EXPERIMENTAL INVESTIGATION OF MACRONUTRIENT CONTENTS OF CASSAVA LEAVES COMPOSTED AGRICULTURAL SOIL
ABSTRACT
Agricultural Soil is a mixture of minerals, organic matter, gases, liquids, and countless organisms that together support life on earth. The use of compost or organic manure is currently being advocated as an option for improving soil fertility.
The method used in carrying out this analysis for cyanide, macronutrient (N,P,K) are titrimetric method, NO3 – UV spectrophotometric method, vanadomolybdo phosphorus acid method, and direct air-acetylene flame method respectively.
From the experimental analyses, the result obtained for the test of macronutrient (N,P,K) ranges from (-0.01 to 354.956) which shows that there was an increase in macronutrient before composting, after the composting process, there was a decrease in macronutrient. For cyanide it ranges from (-0.001 to 0.1) which also shows that cyanide was not found in the soil before composting, but after the composting process there was cyanide in the soil. For pH, it ranges from (3.1 to 6.72), with a mean value of 5.605 which shows that the soil was moderately acidic.
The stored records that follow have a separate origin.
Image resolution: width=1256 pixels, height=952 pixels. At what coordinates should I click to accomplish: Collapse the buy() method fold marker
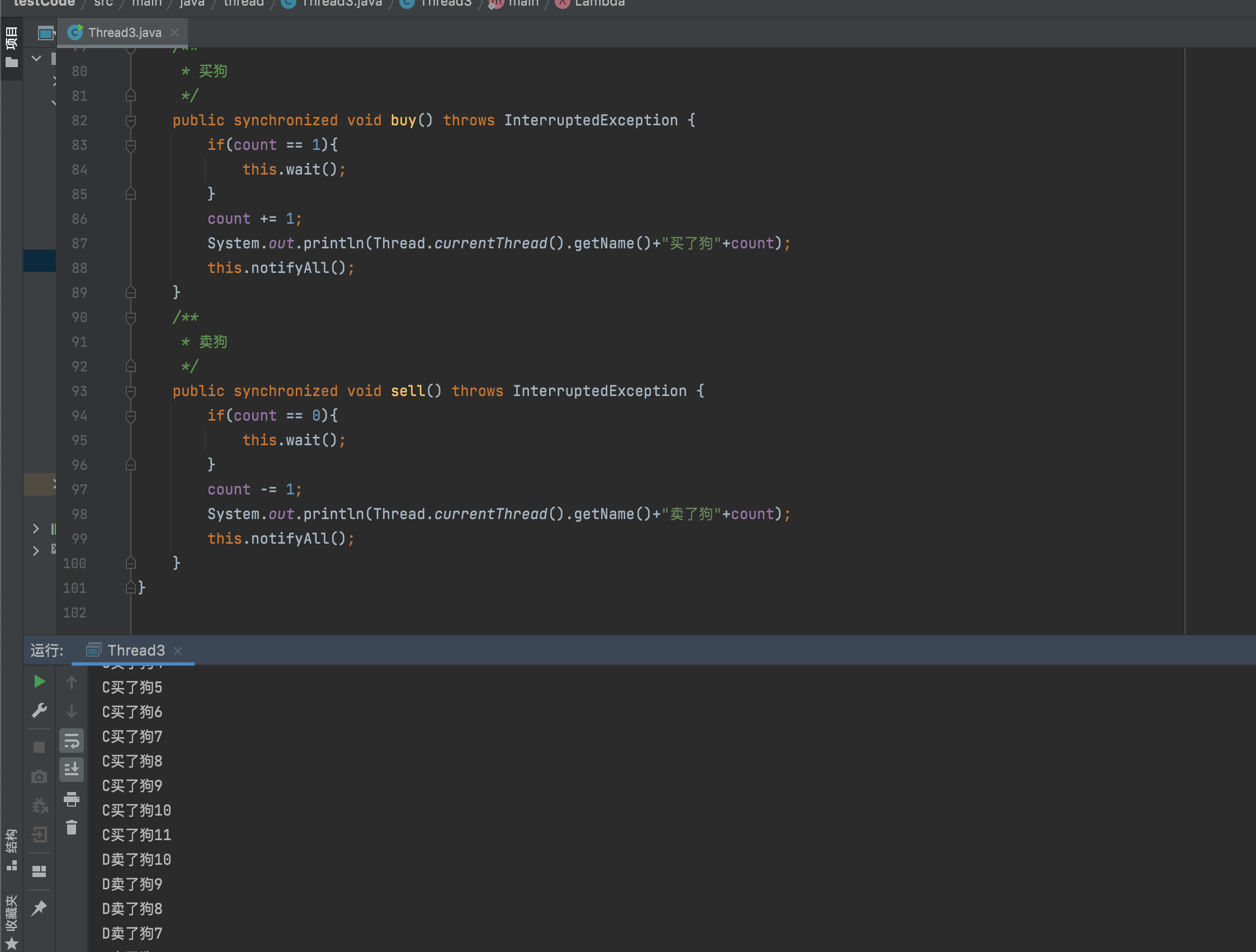[131, 120]

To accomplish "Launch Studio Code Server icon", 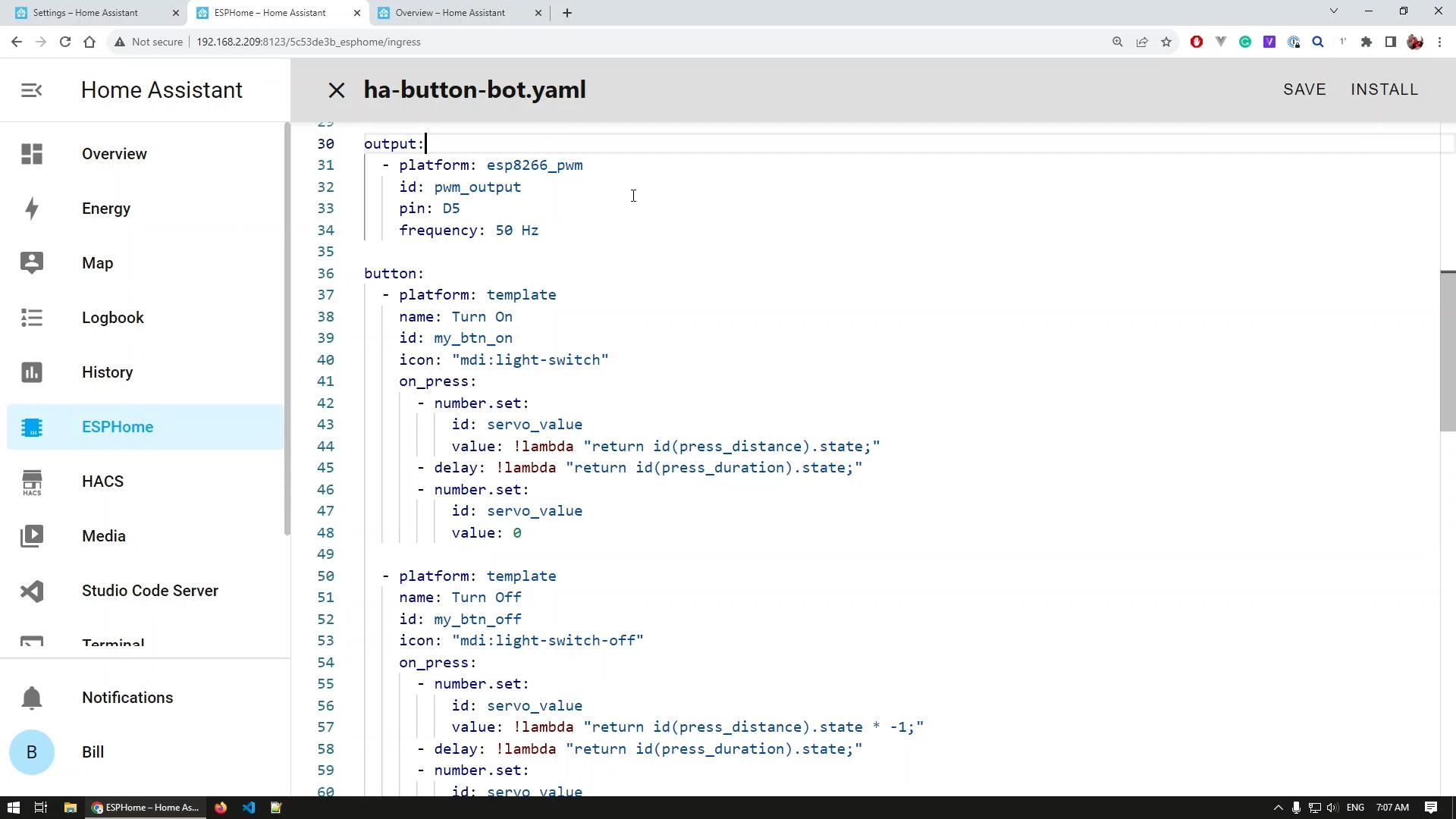I will coord(32,591).
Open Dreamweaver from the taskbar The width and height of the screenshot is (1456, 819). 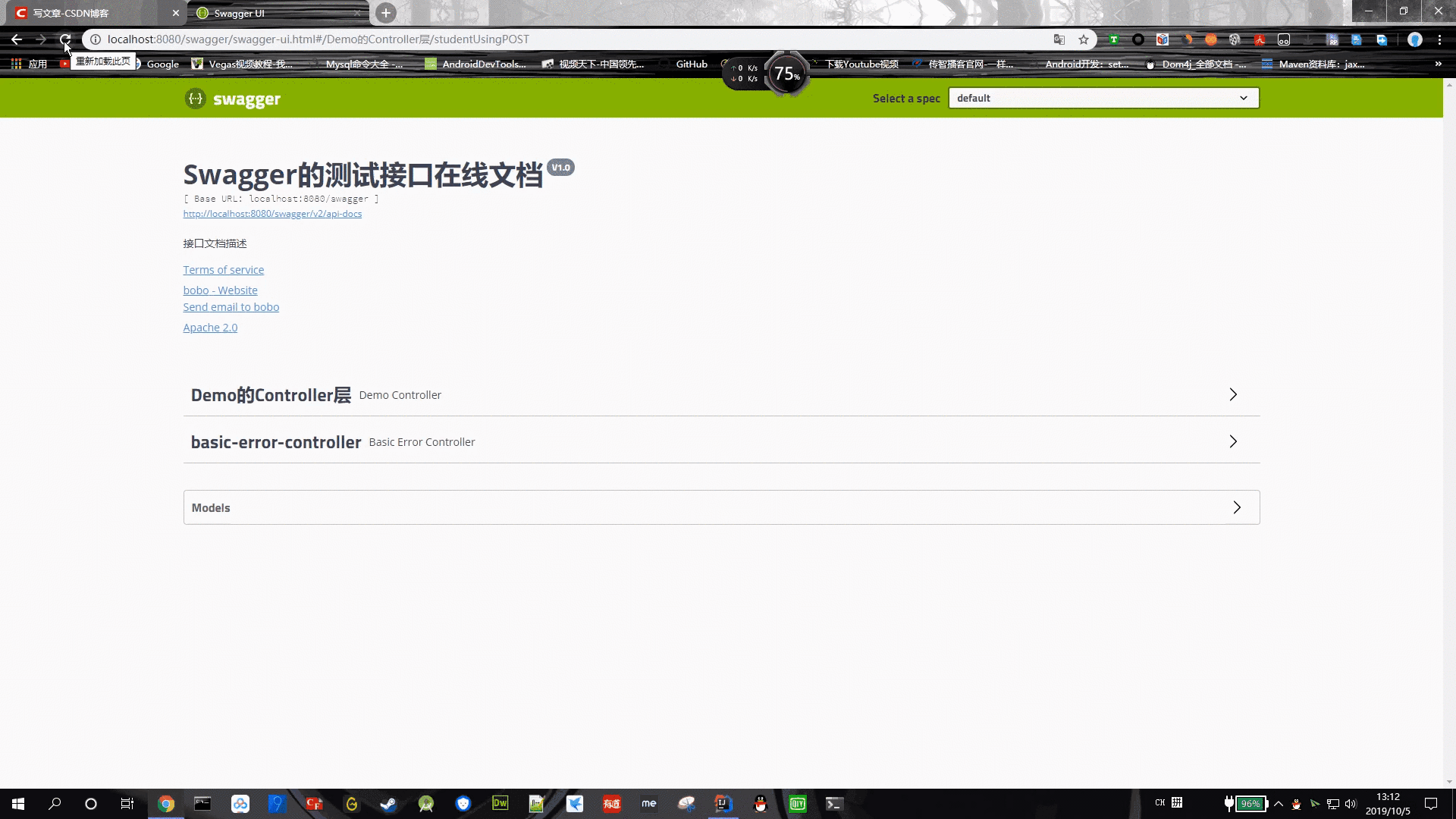click(500, 804)
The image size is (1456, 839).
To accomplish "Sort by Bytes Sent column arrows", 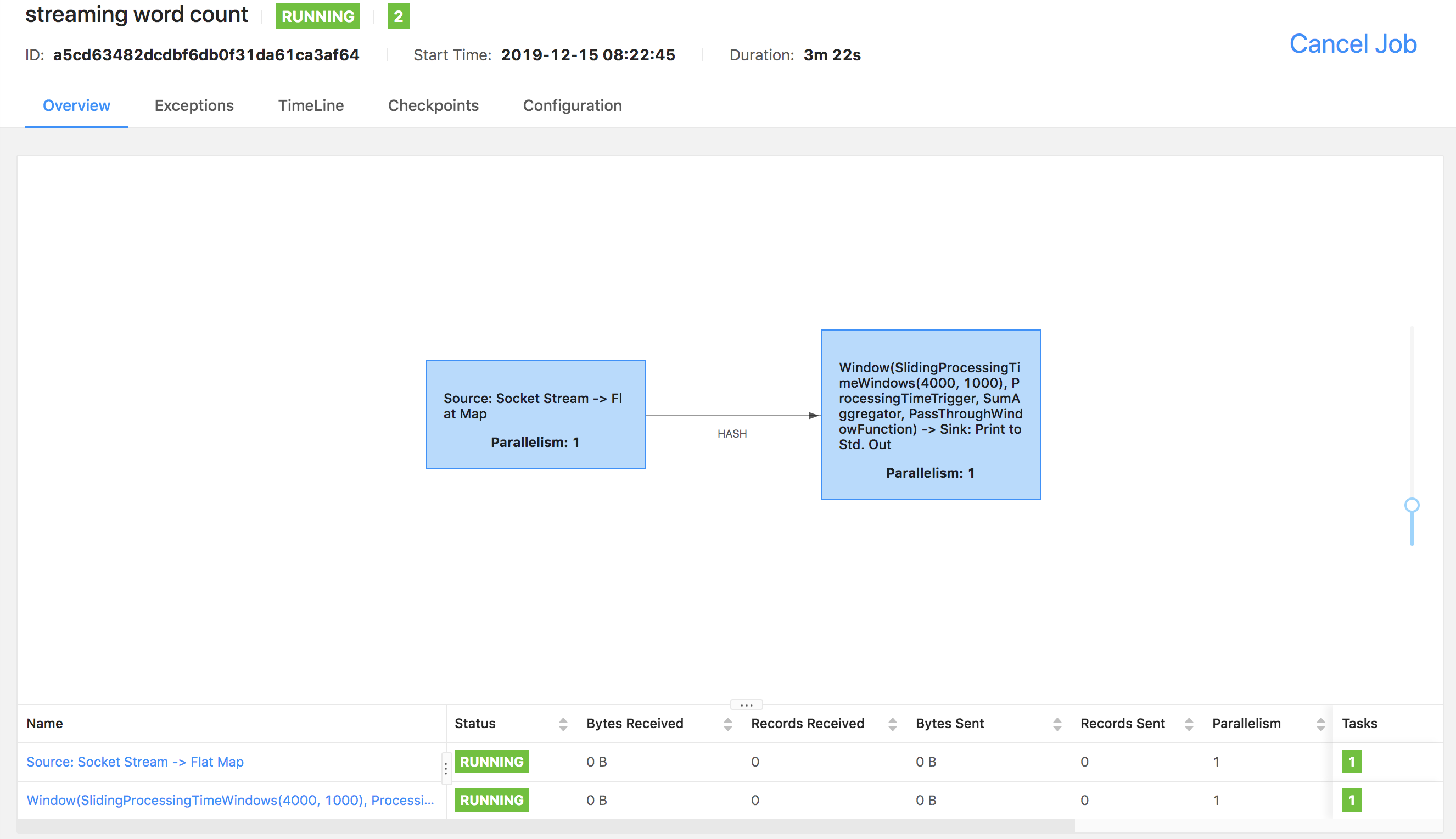I will (1057, 724).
Kinetics of macronutrient (potassium) shows that there was an increase in concentration with respect to time, which has a second order reaction, with rate constant (K) of 7.14×mg/kg/day.
Conclusively, from the overall analysis it could be seen that cassava leaves compost has a bad effect on macronutrient content of agricultural soil.
CHAPTER ONE
INTRODUCTION
1.1 Background of the Study
Soil is a major component of the earth’s ecosystem. The world’s ecosystems are impacted in far-reaching ways by the processes carried out in the soil, from ozone depletion and global warming, to rain forest destruction and water pollution. Apart from the atmosphere, the soil is the next largest carbon reservoir on earth, and it is potentially one of the most reactive to human disturbance and climate change(Bryant, 2006).
The chemistry of soil determines its ability to supply available plant nutrients and affects its physical properties and the health of its microbial population. It also determines its corrosivity, stability, and ability to absorb pollutants and to filter water. It is the surface chemistry of mineral and organic colloids that determines soil’s chemical properties. “A colloid is a small, insoluble, non diffusible particle larger than a molecule but small enough to remain suspended in a fluid medium without settling. Most soils contain organic colloidal particles called humus as well as the inorganic colloidal particles of clay.” The very high specific surface area of colloids and their net charges, give soil its ability to hold and release ions.